Starting at the line that contains "Given: Expand the Orders section", reproduce every line through the end of the entries below, with no pictures in the copy.
** DATA SUPPLIED follows **
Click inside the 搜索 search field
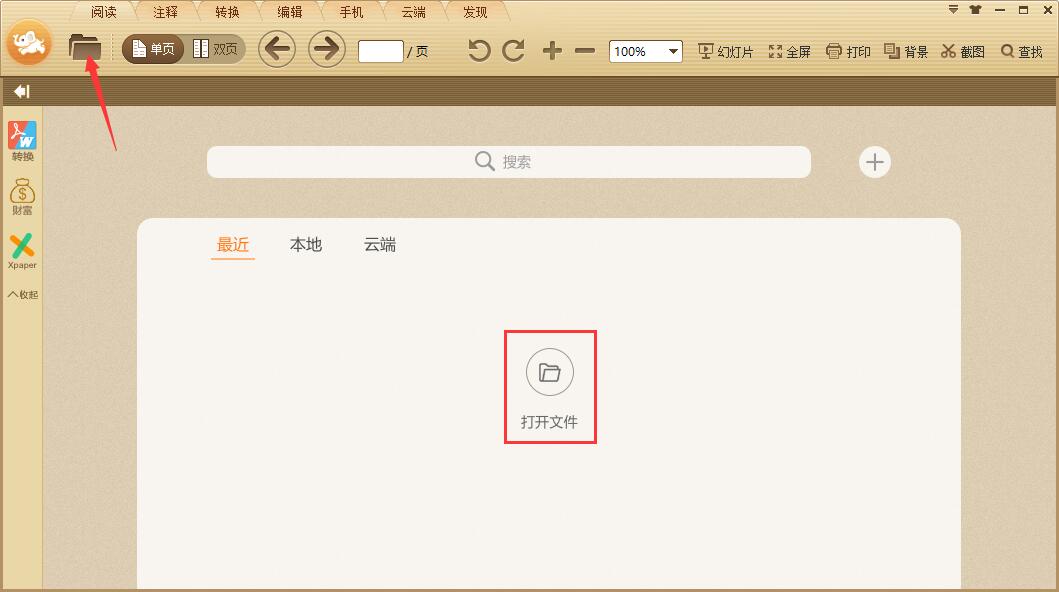Screen dimensions: 1059x592 [x=508, y=161]
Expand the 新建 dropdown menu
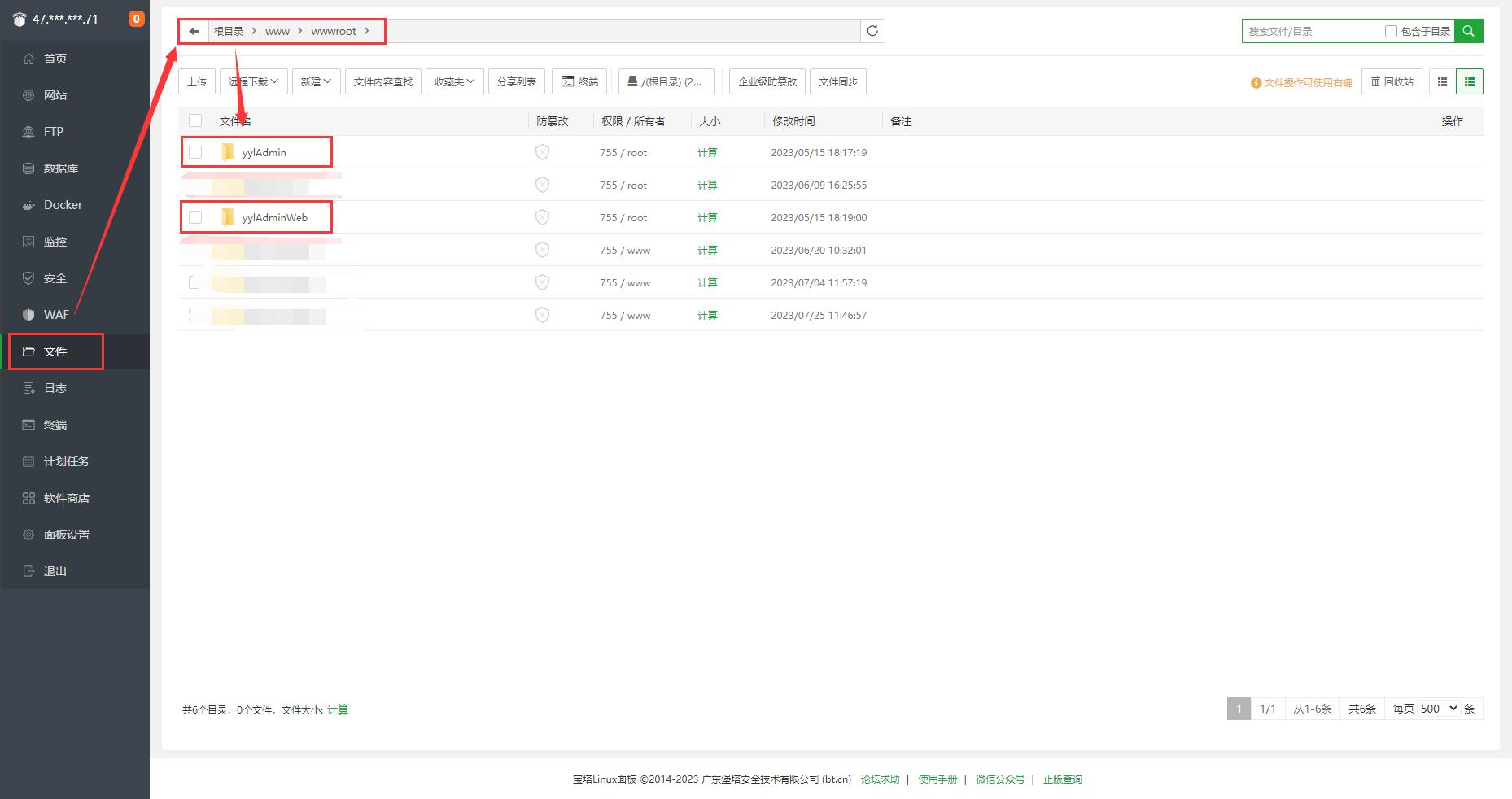The width and height of the screenshot is (1512, 799). click(x=316, y=81)
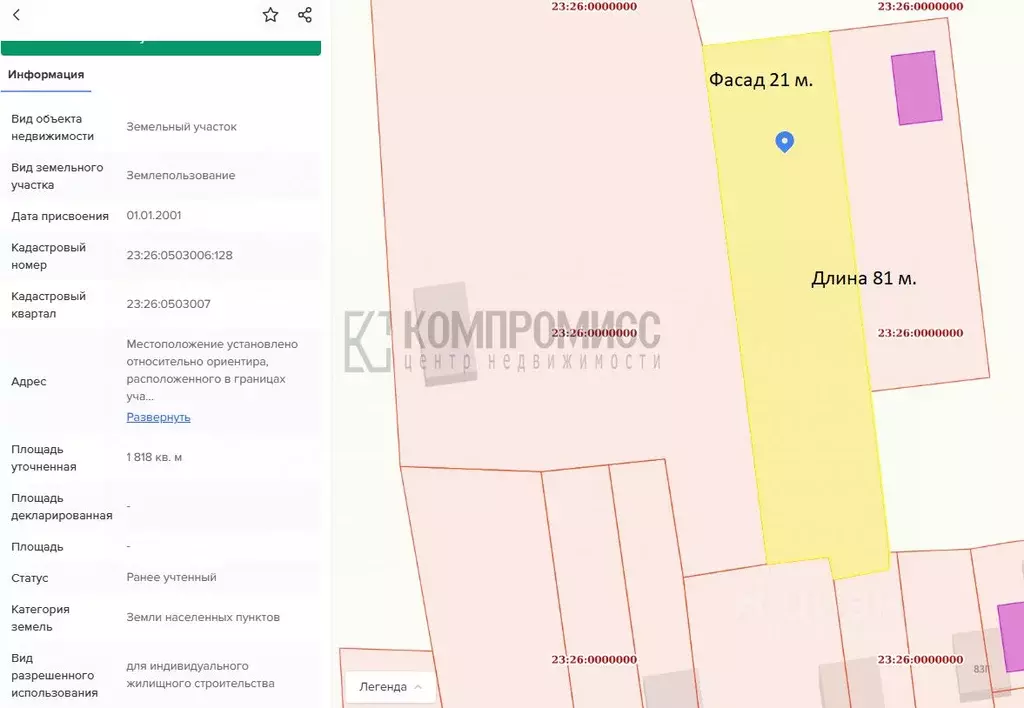1024x708 pixels.
Task: Click the КОМПРОМИСС watermark logo
Action: [500, 335]
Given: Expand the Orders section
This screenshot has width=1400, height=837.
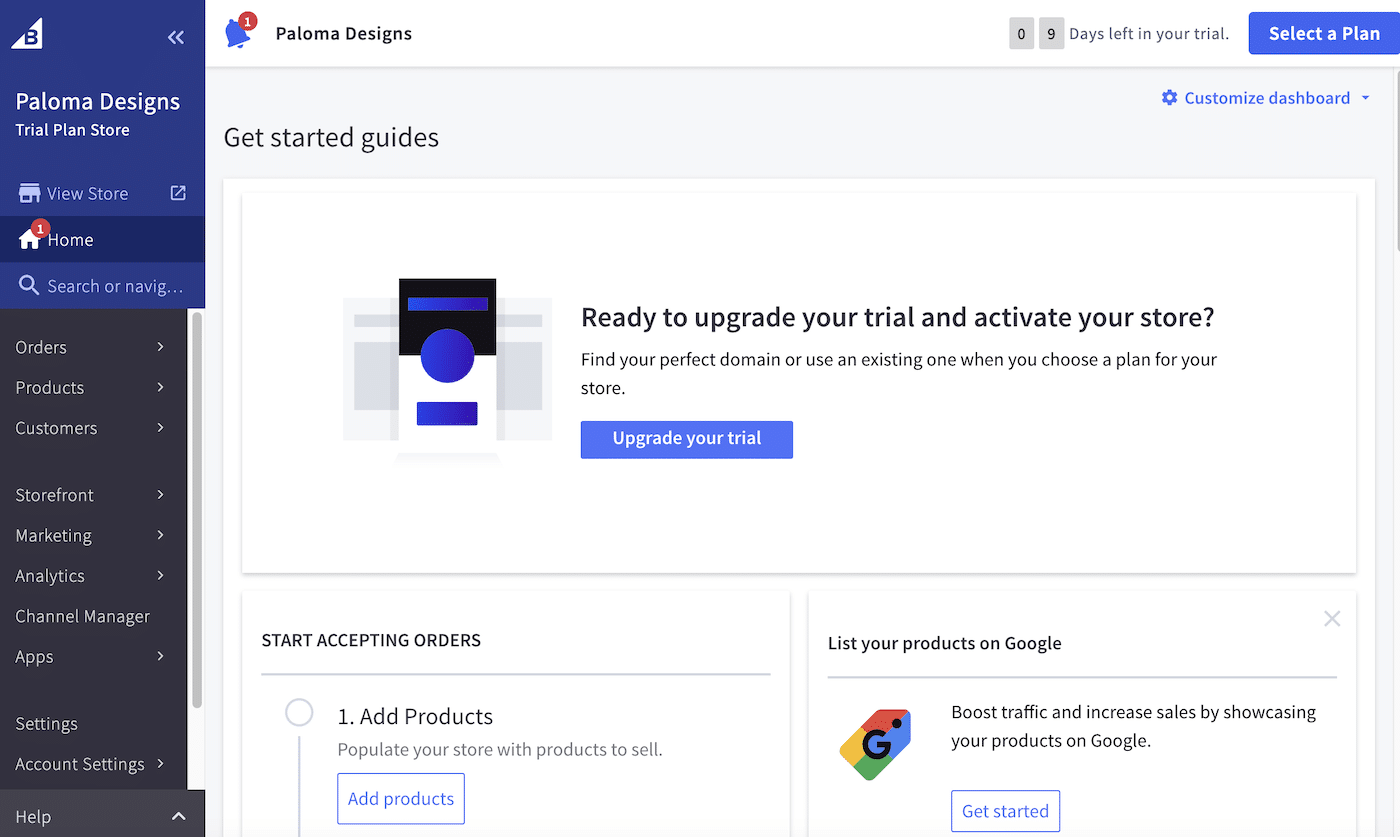Looking at the screenshot, I should 159,347.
** End of DATA SUPPLIED **
## SOLUTION FOR THIS PROBLEM
Given: Expand the Orders section
This screenshot has width=1400, height=837.
Looking at the screenshot, I should 159,347.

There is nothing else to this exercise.